CM FORTRAN PROGRAMMING GUIDE
Version 2.1, January 1994
Copyright (c) 1994 Thinking Machines Corporation.


CHAPTER 1:   A LANGUAGE FOR ARRAY PROCESSING
********************************************

The CM Fortran language is an implementation of Fortran 77
supplemented with array-processing extensions from the ANSI and ISO
standard Fortran 90. The array-processing features map naturally onto
the data parallel architecture of the Connection Machine (CM) system,
which is designed for computations on large data sets. CM Fortran thus
combines

  o  the familiarity of Fortran 77, often the language of choice for
     scientific computing

  o  the expressive power of Fortran 90, which offers a rich selection
     of operations and intrinsic functions for manipulating arrays of
     data

  o  the computational power of the CM system, which brings multiple
     processors to bear on large arrays in either a data parallel
     fashion or a message-passing fashion


1.1  ARRAY OPERATIONS IN CM FORTRAN
-----------------------------------

The essence of the Fortran 90 array-processing features is that they
treat arrays as first-class objects. An array object can be referenced
by name in an expression or assignment or passed as an argument to a
procedure, and the operation is performed on every element of the
array.


1.1.1  Compared with Fortran 77
-------------------------------

In Fortran 77, operations are defined only on individual scalars.
Operating on an array requires stepping through its elements,
explicitly performing the operation on each one. With Fortran 90
constructions, it is not necessary to reference array elements
separately by means of subscripts, and it is not necessary to write DO
loops or other such control constructs to have the operation repeated
for each element. It is sufficient simply to name the array as an
operand.


1.1.2  Example in Fortran 77 and CM Fortran
-------------------------------------------

Consider a 4-element array A, initialized to [1,2,3,4]:

         INTEGER A(4)
         DATA A  / 1, 2, 3, 4 /


Suppose you want to increment each of the values by 1, so that A
contains [2,3,4,5]. The familiar method in Fortran 77 is to reference
the elements by subscript and, through a looping construct, explicitly
increment each value:

         DO 30 I=1,4
             A(I) = A(I) + 1
     30    CONTINUE


If the array is multidimensional, then the control sequence is nested
to operate on all the elements:

         INTEGER A(4,4)
         DO 30 I=1,4
             DO 40 J=1,4
                 A(I,J) = A(I,J) + 1
     40        CONTINUE
     30    CONTINUE


CM Fortran dispenses with the subscript references and the DO loops.
Both the above operations are expressed simply as:

         A = A + 1


These code fragments perform the same set of operations, but their
semantics are slightly different. The Fortran 77 statements are
evaluated in the order specified by the nested loops, whereas the
Fortran 90 construction allows the elements of A to be evaluated in
any order. The CM system takes advantage of this feature to process
the elements simultaneously.

A Fortran 90 array reference can be used for any size or shape array
and for any array operation defined in CM Fortran. The array could,
for example, be 4-dimensional, and the operation could be any Fortran
operator or intrinsic function:

      REAL B( 512, 64, 8, 4 )

      B = 8.0          ! Set all 1,048,516 elements to 8.0.
      B = B * 2.0      ! All 1,048,516 elements contain 16.0.
      B = SQRT( B )      ! All 1,048,516 elements contain 4.0.

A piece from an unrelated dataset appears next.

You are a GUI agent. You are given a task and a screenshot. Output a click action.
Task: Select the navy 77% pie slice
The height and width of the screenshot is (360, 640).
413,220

          --------------------------------------------------

                                      NOTE


          The simple array reference A or B is the default form of a
          Fortran 90 triplet subscript. A triplet subscript, such as
          A(1:4:1), contains the information that Fortran 77 expresses
          in the control specification of a DO loop: the first and
          last elements and the increment. Fortran 90 thus replaces DO
          loops with a form of array reference that indicates all the
          elements of interest. See Chapter  for more information
          about Fortran 90 array references.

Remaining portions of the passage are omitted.